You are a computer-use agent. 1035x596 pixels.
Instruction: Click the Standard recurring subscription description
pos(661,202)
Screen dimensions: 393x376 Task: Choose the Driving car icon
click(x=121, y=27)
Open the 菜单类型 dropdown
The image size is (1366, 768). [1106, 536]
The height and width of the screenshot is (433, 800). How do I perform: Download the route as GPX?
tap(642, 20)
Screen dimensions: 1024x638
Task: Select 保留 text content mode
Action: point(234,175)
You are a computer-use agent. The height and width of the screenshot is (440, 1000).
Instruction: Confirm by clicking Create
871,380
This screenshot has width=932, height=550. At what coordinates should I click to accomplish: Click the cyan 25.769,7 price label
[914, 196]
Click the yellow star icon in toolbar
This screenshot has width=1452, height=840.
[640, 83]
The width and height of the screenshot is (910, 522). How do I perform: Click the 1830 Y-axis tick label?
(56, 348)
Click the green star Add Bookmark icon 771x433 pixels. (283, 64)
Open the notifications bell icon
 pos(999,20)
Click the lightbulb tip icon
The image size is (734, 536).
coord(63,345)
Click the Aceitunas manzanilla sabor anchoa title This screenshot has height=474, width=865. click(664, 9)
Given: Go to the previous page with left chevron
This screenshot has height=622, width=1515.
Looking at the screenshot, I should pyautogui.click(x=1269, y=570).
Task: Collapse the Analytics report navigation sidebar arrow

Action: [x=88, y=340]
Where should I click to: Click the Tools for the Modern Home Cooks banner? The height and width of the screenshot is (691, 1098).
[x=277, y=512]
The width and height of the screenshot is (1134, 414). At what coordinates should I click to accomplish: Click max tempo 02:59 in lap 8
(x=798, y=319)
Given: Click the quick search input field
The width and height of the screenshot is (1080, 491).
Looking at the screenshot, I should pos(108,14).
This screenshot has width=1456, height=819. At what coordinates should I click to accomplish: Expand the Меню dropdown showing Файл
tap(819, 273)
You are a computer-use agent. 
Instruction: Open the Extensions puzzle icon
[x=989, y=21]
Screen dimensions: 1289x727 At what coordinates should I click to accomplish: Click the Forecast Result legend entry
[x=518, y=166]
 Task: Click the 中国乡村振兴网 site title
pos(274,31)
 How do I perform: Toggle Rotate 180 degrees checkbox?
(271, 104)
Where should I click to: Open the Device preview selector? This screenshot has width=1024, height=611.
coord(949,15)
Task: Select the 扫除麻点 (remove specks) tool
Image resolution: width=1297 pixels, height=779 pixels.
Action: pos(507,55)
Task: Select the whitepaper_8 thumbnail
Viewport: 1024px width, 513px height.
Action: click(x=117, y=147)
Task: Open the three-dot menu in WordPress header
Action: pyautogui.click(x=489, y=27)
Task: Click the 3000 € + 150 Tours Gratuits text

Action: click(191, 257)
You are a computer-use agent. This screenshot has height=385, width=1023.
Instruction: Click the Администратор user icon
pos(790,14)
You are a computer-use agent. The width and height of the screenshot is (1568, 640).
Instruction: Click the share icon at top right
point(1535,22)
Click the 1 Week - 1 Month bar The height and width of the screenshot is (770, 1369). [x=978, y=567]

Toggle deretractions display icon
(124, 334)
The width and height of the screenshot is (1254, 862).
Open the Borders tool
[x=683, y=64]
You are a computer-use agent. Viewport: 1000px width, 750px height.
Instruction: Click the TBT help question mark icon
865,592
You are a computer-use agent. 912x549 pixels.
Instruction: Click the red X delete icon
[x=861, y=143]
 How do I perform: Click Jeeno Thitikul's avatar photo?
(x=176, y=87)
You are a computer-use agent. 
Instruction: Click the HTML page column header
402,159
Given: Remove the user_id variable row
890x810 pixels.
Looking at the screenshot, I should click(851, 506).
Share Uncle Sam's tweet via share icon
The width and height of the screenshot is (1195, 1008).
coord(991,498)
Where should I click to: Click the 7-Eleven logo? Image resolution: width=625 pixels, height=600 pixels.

• • • •

◆ Exercise aim ◆
Say how many lines of the material contain the word "agent". Add nothing to the number.

◆ Response to the exercise ◆
8